To see what these hourly temperatures look like, let's plot one week of them:

```{r chunk30}
pt1_hourtemps_long_tbl |> 
  filter(date_hour >= as.Date("2011-01-01"), date_hour <= as.Date("2011-01-07")) |> 
  ggplot(aes(x = date_hour, y = temp_f)) +
  geom_line(aes(color="red"), show.legend = FALSE)
```

\

# Chill Portions

Chill portions and chill hours are like degree days, but for cold temperatures. Certain phenology events, like blooming in fruit and nut trees, are correlated with the net amount of cold temperatures the trees been exposed to. This reflect an evolutionary adaptation trees have developed to prevent blooming too early and hence risking damage from a late frost. Different fruit and nut trees have developed [different thresholds of chill portions](https://fruitsandnuts.ucanr.edu/Weather_Services/chilling_accumulation_models/CropChillReq/) that tell them when its time to 'wake up' from their winter dormancy.

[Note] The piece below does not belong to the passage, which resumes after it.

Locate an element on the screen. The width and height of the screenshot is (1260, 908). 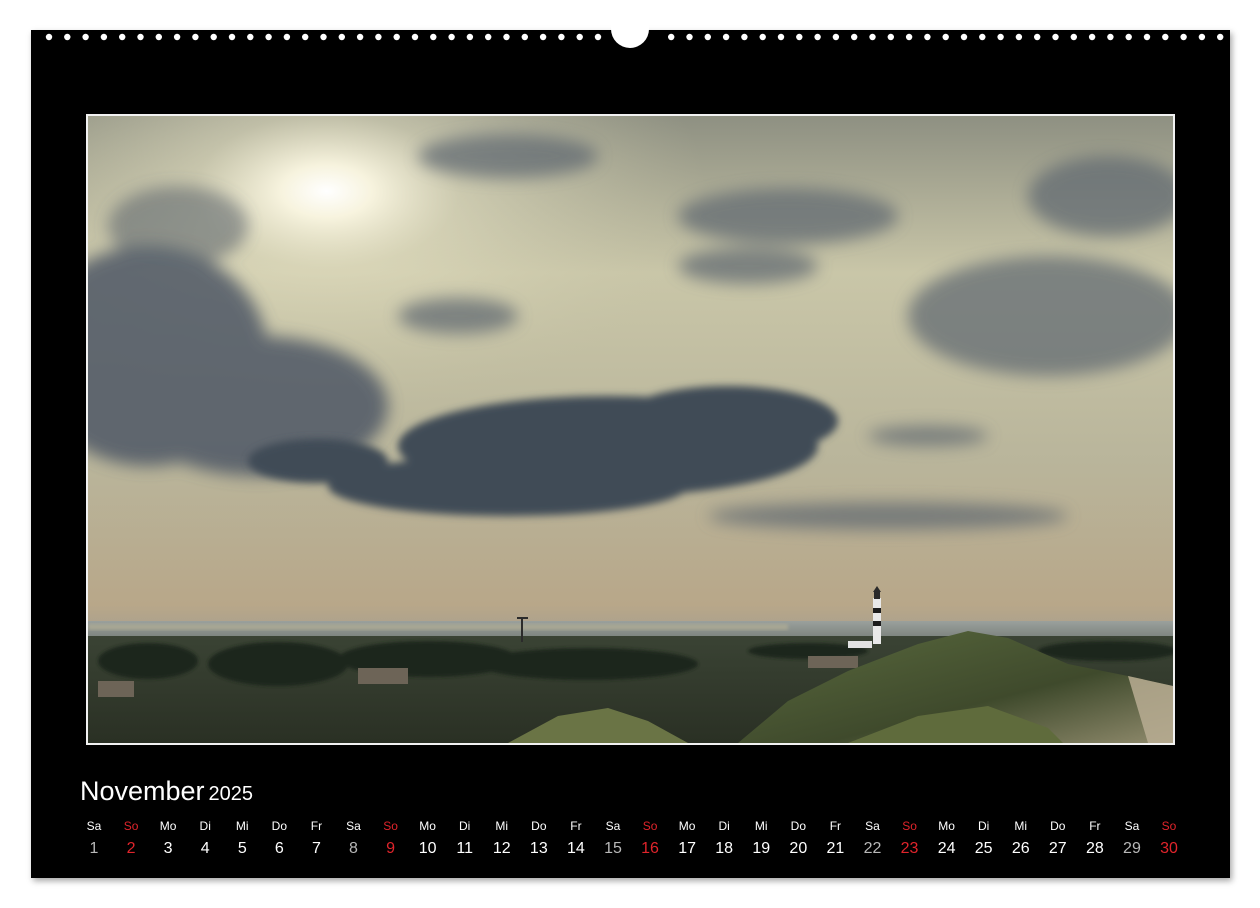
month-title: November 2025 is located at coordinates (166, 792).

We can compute accumulated chill portions by passing a vector of hourly temperature values to `chillR::Dynamic_Model()`. Note however that `Dynamic_Model()` expects the temperatures to be in Celsius, so the first step is to add a column with the temperature in °C using the units package:

```{r chunk31}
pt1_hourtemps_degc_tbl <- pt1_hourtemps_long_tbl |> 
  mutate(temp_c = as.numeric(set_units(set_units(temp_f, degF), degC)))
         
head(pt1_hourtemps_degc_tbl)        
```

\

Now we can compute accumulated chill portions using `Dynamic_Model()`:

```{r chunk32}
pt1_chillport_tbl <- pt1_hourtemps_degc_tbl |> 
  mutate(chillport_acc = chillR::Dynamic_Model(temp_c, summ = TRUE))

head(pt1_chillport_tbl)
```

\

Plot accumulated chill portions for one season:

```{r chunk33}
pt1_chillport_tbl |> 
  filter(date_hour >= as.Date("2010-10-01"), date_hour <= as.Date("2011-07-01")) |> 
  ggplot(aes(x = date_hour, y = chillport_acc)) +
  geom_line() +
  ggtitle("Chill Portions 2010-11")
```

\

# Challenge Question

New Star Cherries require [54 chill portions](https://fruitsandnuts.ucanr.edu/Weather_Services/chilling_accumulation_models/CropChillReq/ "54 chill portions") to come out of their winter dormancy. Identify the date when this level of chill was reached each year of the observed dataset. For the purposes of the exercise, consider the chill season to go from Nov 1 thru June 30.

**Hint:** This will look a lot like the question about the date when degree days were reached. [Answer](http://bit.ly/3VH2UKs)

```{r chunk34}
## Your answer here

```

\

# End!

Remember to save the Notebook to generate a HTML version that includes all executed code that you can save for keeps!